Economically, prolonged disruption of the Hormuz route raises shipping costs, adds transit time for rerouted tankers around Africa, and exerts upward pressure on oil prices—effects that filter into inflation and growth forecasts globally. Markets are sensitive to both physical disruptions and the political risk premium attached to military deployments in the Gulf.

Finally, multinational naval deployments would test alliance cohesion. Some states may be reluctant to become direct participants in a theatre where strikes and counterstrikes are ongoing. The UK has so far declined to join the initial strikes; Prime Minister Keir Starmer says his duty is to assess Britain’s national interest, a stance likely to shape whether London supports escort operations beyond surveillance or convoy-support roles.

Comparison & data

Metric Value
Share of global oil via Hormuz ~20%
Average daily barrels (last year) ~20 million barrels/day
Time since initial strikes ~2 weeks

These figures show why the Strait is strategically important: even partial closure translates into large physical and financial disruptions. Re-routing oil tankers around the Cape of Good Hope adds weeks to transit time and raises freight and insurance premiums, amplifying effects on global markets.

Reactions & quotes

“We will soon get the Hormuz Strait OPEN, SAFE, and FREE!”

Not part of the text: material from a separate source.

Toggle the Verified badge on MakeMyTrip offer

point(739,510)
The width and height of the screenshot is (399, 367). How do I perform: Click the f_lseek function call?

Donald Trump (Truth Social post)

Trump’s emphatic language framed the situation as one demanding immediate allied action; analysts note the rhetorical tone aimed both at domestic audiences and at potential partners.

“Claims Iran’s military capability has been destroyed are fabricated lies.”

Iranian government statement

Tehran’s terse denial signalled it will continue to contest attribution of maritime attacks and resist narratives that portray it as incapacitated.

“The risks are too great to guarantee the safety of tankers at the moment.”

R Adm Neil Morisetti (former Royal Navy commander in the region)

Morisetti’s assessment underscores operational constraints facing any immediate escort mission and helps explain cautious language from current UK planners.

Unconfirmed

  • Trump’s assertion that the United States has “destroyed 100% of Iran’s military capability” is a contested claim and has been explicitly denied by Iranian officials; independent verification is not publicly available.
  • Attribution of every reported maritime attack in the strait remains under investigation; some incidents lack conclusive public evidence linking them to Tehran.

Bottom line

The call for allied warships to protect the Strait of Hormuz highlights immediate worries about maritime security, energy markets and coalition politics. While senior figures and former commanders agree the route is at higher risk than usual, deploying an international escort force would require legal, operational and political coordination that is not yet in place.

For businesses and consumers, the near-term consequences are tangible: higher transport costs, insurance premiums and volatile oil prices. For governments, the challenge is to secure shipping lanes without triggering a wider military escalation—an outcome that would exact far greater economic and human costs.